Texto:
--------

Recentemente uma amiga me escreveu dizendo que gostara de um artigo que Ilana Feldman e eu escrevemos sobre o programa Retrato Celular, mas me colocando a questão:
Te escrevo para entender uma coisa: o que chamas de escritura? "Filmar a própria vida é uma questão de escritura e não de intimidade".
Pergunta mais que pertinente:
Minha primeira tentativa é:
Toda escritura opera em dois níveis; o singular e o comum. O exemplo mais evidente pode ser essa nossa comunicação. Por um lado eu me singularizo quando organizo esta linguagem ao mesmo tempo podemos nos comunicar por conta de uma linha comum que nos une pela linguagem.
Quando digo que não se trata de intimidade, mas de escritura, estou tentando deixar claro que narrar a si é um tema que, como qualquer outro, não existe independente de uma relação com a linguagem, com escolhas entre o que me singulariza e o que traço de comum, entre o individual e o coletivo.

--------

Linhas fornecidas:

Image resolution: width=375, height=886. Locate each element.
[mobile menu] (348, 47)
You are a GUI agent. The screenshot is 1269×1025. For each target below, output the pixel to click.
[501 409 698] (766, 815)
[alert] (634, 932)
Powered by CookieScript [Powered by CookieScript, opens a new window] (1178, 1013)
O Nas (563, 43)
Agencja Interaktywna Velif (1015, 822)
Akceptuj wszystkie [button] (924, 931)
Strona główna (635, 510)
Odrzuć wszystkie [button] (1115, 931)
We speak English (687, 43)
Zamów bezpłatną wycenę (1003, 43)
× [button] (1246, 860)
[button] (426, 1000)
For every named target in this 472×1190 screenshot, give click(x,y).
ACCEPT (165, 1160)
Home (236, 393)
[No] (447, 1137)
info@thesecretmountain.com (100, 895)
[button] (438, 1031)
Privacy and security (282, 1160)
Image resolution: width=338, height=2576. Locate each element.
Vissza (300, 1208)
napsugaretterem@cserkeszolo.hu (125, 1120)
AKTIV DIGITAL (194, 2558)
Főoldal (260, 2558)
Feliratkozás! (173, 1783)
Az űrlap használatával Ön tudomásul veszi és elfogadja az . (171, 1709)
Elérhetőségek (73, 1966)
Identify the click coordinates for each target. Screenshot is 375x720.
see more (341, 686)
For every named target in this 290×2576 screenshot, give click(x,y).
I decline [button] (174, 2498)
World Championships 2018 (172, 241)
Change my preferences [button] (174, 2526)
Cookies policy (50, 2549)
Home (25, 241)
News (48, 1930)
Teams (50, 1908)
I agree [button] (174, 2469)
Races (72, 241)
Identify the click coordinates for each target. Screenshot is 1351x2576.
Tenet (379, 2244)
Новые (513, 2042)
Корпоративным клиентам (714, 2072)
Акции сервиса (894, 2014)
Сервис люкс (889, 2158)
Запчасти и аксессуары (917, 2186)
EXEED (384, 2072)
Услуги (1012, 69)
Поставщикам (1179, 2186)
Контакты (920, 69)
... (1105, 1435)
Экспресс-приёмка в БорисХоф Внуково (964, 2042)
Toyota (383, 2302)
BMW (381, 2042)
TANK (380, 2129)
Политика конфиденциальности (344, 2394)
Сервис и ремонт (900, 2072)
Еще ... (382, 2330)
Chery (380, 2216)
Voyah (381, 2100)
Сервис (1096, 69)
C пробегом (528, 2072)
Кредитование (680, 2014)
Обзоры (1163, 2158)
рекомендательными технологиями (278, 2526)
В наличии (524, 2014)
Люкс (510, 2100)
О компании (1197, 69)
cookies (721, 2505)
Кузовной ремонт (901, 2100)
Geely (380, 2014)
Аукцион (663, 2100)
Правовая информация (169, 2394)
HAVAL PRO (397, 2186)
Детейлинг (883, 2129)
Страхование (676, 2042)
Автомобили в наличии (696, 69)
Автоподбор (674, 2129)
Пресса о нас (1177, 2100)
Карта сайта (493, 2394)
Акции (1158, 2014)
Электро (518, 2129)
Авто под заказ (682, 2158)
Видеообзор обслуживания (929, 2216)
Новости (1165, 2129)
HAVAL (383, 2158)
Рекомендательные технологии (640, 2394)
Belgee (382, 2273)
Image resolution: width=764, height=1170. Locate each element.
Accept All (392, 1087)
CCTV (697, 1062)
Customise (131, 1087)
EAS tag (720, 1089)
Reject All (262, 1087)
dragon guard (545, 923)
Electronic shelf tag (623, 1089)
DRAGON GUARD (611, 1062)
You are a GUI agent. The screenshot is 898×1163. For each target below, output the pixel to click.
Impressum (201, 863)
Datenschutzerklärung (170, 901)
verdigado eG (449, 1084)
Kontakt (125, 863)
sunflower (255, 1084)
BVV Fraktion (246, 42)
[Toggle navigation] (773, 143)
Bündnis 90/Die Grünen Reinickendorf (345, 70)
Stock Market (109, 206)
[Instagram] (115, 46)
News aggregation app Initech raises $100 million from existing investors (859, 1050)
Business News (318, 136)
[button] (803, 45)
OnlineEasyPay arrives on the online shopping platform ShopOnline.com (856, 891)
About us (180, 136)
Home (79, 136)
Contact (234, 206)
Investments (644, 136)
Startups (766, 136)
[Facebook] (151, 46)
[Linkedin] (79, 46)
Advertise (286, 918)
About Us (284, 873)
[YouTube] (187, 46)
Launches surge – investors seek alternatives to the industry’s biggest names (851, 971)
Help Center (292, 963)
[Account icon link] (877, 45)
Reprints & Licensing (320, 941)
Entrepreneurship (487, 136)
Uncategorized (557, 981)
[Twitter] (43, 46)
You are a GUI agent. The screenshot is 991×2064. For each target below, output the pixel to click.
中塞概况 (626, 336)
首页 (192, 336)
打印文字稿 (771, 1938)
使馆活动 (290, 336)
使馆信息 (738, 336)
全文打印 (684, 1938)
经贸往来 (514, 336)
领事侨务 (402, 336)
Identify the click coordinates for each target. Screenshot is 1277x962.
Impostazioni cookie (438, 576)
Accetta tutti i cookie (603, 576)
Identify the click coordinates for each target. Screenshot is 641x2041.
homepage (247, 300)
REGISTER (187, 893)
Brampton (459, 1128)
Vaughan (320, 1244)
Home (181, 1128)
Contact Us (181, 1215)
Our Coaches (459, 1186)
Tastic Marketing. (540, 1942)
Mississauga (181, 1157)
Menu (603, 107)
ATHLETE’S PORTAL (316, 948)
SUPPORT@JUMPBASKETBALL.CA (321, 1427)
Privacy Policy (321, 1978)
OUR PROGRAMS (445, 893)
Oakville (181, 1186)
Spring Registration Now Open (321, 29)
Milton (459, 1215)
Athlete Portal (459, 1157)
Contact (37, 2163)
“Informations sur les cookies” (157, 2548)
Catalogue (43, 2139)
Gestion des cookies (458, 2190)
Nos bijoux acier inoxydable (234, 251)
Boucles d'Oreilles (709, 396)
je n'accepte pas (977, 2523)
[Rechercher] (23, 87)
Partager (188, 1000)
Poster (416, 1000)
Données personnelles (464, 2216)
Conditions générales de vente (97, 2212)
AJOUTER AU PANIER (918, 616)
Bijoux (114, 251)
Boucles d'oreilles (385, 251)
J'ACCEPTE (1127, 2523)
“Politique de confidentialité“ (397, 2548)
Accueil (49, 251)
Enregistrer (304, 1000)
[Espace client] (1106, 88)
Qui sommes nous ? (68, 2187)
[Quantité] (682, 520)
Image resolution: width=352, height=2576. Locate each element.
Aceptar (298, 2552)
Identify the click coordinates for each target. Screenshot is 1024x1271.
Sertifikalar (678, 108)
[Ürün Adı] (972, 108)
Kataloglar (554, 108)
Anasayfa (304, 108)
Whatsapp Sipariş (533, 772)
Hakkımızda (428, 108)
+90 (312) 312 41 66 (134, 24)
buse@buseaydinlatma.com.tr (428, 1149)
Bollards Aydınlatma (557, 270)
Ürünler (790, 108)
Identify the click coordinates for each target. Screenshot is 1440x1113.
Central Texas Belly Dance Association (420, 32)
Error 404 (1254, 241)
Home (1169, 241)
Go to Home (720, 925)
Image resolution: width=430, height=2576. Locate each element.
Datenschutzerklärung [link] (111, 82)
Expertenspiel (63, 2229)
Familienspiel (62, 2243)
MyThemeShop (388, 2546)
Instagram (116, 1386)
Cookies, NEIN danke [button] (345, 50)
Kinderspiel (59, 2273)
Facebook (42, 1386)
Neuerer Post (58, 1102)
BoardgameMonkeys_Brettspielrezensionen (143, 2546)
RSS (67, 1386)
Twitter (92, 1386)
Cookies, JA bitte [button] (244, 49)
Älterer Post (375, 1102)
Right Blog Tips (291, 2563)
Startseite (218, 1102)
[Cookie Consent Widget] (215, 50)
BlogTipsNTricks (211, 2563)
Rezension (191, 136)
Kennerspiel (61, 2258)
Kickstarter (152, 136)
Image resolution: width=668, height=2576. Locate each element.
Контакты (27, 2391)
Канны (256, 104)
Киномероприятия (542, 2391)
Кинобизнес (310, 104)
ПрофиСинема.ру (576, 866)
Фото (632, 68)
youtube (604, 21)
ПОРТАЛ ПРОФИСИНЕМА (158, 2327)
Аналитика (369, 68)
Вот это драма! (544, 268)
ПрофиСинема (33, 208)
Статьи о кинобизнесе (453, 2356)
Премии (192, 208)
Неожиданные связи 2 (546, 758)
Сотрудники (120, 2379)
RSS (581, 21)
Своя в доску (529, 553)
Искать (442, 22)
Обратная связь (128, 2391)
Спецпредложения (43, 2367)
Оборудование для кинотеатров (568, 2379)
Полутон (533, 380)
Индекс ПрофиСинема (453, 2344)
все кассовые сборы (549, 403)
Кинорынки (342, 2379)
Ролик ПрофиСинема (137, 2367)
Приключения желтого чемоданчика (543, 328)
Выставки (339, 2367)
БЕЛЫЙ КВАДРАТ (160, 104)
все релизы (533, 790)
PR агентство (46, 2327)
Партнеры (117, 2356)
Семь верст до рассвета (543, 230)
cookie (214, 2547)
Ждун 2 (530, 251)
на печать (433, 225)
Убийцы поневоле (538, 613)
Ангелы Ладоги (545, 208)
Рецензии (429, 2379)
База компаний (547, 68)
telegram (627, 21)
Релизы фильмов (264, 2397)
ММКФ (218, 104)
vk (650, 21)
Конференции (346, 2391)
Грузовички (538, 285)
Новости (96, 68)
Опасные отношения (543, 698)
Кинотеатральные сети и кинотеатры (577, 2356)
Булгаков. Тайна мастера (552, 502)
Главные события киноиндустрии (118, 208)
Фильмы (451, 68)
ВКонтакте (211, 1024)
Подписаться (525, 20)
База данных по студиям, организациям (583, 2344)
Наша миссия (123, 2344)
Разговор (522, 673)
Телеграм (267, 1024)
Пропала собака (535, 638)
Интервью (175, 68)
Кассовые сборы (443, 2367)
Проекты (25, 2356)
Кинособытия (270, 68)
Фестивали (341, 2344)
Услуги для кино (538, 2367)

--------

Tarefas a realizar:
A) Segundo o texto sobre escritura, quais são os dois níveis em que toda escritura opera?
B) Com base no texto sobre escritura, explique por que narrar a si é apresentado como uma questão de escritura e não de intimidade.
C) Transcreva do texto sobre escritura tudo o que vai de "Pergunta mais que" até "une pela linguagem.".

Respostas por tarefa:
A) O singular e o comum.

B) Narrar a si, como qualquer outro tema, não existe independente de uma relação com a linguagem. Essa relação envolve escolhas entre o que singulariza e o que se traça de comum, entre o individual e o coletivo.

C)
Pergunta mais que pertinente:
Minha primeira tentativa é:
Toda escritura opera em dois níveis; o singular e o comum. O exemplo mais evidente pode ser essa nossa comunicação. Por um lado eu me singularizo quando organizo esta linguagem ao mesmo tempo podemos nos comunicar por conta de uma linha comum que nos une pela linguagem.